L’alternance, elle, va compléter les interstices entre les répliques, privilégiant l’atmosphère générale, la visualisation de la scène entière et les pensées des personnages (hommage spécial à Ghost in the graveyard de Dan) :
— On peut y aller, Maman ? lança Wendy. Je vois Grandma !
Maman inclina le visage pour observer Wallace qui gesticulait dans son berceau sur le siège passager. Il aurait bientôt six mois, mais il ressemblait toujours à un navet. Maman lui caressa la tête en souriant. Elle pleurait, aussi.
— On va y aller, répondit-elle.
Mais Lewis avait l'impression qu'elle préférerait rester là. Qu'elle préférerait rentrer à la maison, peut-être. Avec eux. C'était ce qu'il aurait voulu, lui. Coincé entre son frère et sa soeur qui trépignaient, les mains toujours tremblantes, toujours crispées sur son jean, Lewis attendait en espérant que Maman changerait d'avis. Son contour se découpait contre le pare-brise blanc de nuages et d'eau ruisselante. Ses petites frisettes de cheveux secs lui faisaient comme des cornes dans le contre-jour.
_ _ _
* [CONSIGNE ÉCRITE]: Rédigez la suite de l'extrait sur l'alternance entre répliques et narration, à partir de la phrase sur les frisettes de cheveux de Maman.

* [DONNÉES ENREGISTRÉES]:
_ _ _
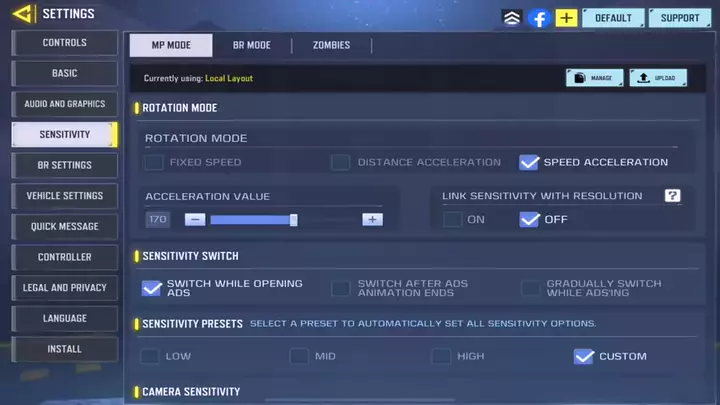Open the Manage layouts button

point(594,78)
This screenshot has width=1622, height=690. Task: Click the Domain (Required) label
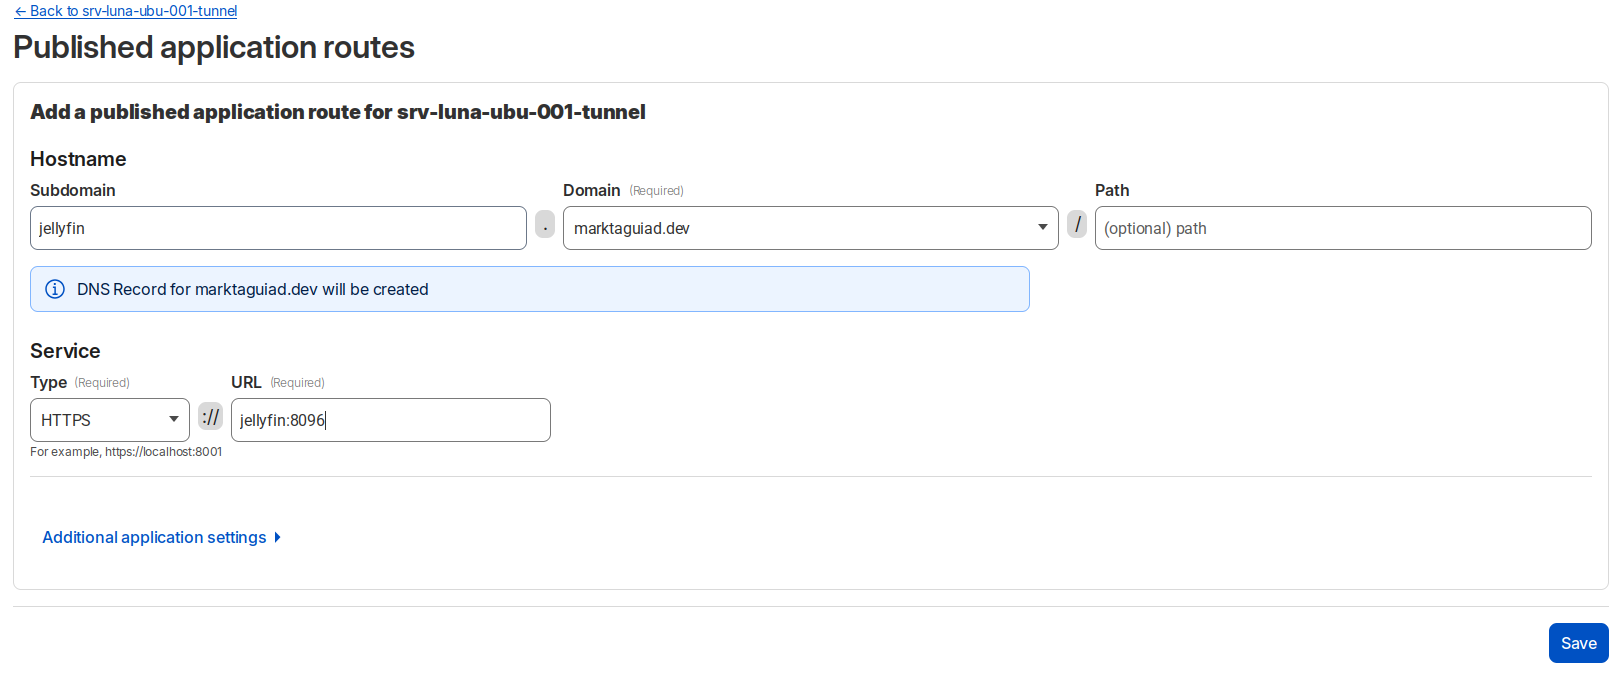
_ _ _
* [RÉPONSE]:
— M'man... dit Lewis.
Elle tourna la tête. Lewis la fixait toujours. Maman tendit alors la main vers lui, mais Lewis recula et Maman fronça les sourcils. Puis, souriant et pleurant toujours, elle termina son geste en lui pinçant le bout du nez. Combien de fois Papa avait-il fait ça ? Le referait-il un jour ? Lewis fuit le regard de Maman. Le chapelet se balançait lentement. C'était celui de Papa. C'était la voiture de Papa. Les outils de Papa à l'arrière. L'odeur de Papa partout.
— Hop, tout le monde descend ! chantonna Maman sans conviction.
Les deux sont valables, mais ils doivent avoir du sens par rapport à ce que vous voulez transmettre.
Et vous ? Quelle place accordez-vous aux dialogues dans vos histoires ? Avez-vous une manière bien à vous de les traiter ?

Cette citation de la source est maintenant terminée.